_Exercise task_
Retype the rows from the line with "Task: Focus the Time String input" up to and including the line with "Action: click(x=641, y=26)", character for character.

_Data shown_
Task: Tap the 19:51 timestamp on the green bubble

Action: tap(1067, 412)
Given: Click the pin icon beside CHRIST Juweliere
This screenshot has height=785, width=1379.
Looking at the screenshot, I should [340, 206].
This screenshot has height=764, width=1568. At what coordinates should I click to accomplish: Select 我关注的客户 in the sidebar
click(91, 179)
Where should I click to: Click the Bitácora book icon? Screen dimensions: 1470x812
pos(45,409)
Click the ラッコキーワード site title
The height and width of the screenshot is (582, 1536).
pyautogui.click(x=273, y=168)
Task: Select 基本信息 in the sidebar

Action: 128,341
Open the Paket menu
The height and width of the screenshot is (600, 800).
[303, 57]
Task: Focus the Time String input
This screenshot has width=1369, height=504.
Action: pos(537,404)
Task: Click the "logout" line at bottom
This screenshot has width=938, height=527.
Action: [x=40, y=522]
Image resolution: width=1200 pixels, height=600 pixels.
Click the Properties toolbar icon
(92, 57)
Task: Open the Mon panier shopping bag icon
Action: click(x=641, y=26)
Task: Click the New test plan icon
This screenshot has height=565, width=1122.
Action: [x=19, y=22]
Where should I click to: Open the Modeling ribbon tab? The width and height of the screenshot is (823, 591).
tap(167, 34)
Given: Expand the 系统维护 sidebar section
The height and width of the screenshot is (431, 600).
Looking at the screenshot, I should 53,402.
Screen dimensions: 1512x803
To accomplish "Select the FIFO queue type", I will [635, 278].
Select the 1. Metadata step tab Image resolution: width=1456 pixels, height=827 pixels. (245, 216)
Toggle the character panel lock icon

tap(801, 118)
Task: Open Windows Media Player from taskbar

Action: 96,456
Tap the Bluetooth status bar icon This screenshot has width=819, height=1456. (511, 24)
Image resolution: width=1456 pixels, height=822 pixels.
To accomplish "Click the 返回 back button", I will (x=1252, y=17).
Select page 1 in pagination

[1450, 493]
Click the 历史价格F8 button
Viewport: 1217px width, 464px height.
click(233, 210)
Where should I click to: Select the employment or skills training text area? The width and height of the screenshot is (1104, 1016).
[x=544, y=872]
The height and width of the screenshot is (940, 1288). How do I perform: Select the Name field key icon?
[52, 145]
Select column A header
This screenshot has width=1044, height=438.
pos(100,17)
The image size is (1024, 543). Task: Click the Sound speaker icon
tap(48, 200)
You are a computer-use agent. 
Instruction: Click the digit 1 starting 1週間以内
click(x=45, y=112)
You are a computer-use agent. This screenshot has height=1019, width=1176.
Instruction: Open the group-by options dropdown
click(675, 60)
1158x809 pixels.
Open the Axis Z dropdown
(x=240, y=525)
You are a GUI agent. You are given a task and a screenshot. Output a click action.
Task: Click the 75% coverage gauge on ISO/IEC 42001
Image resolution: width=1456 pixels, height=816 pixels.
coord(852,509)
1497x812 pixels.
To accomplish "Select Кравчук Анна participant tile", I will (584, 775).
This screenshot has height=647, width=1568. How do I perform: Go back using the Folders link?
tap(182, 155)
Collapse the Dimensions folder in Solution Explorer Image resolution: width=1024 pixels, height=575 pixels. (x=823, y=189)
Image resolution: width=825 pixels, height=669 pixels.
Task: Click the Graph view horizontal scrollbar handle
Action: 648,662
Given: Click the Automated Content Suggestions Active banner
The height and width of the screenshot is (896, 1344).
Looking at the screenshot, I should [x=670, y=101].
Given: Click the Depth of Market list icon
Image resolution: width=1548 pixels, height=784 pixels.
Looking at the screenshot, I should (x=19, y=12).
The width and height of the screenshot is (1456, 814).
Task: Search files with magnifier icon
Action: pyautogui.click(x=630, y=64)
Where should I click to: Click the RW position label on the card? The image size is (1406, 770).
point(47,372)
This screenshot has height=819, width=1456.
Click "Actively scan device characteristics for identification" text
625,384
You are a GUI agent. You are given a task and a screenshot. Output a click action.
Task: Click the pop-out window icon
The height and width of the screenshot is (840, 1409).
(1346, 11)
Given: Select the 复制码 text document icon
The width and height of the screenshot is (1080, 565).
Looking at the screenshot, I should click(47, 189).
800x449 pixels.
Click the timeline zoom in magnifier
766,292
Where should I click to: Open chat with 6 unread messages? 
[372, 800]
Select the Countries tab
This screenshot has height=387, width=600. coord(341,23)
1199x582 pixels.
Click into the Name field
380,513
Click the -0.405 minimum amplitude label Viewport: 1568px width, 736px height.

_Response_
Task: Focus the Time String input
This screenshot has width=1369, height=504.
Action: pos(537,404)
Task: Click the "logout" line at bottom
This screenshot has width=938, height=527.
Action: [x=40, y=522]
Image resolution: width=1200 pixels, height=600 pixels.
Click the Properties toolbar icon
(92, 57)
Task: Open the Mon panier shopping bag icon
Action: click(x=641, y=26)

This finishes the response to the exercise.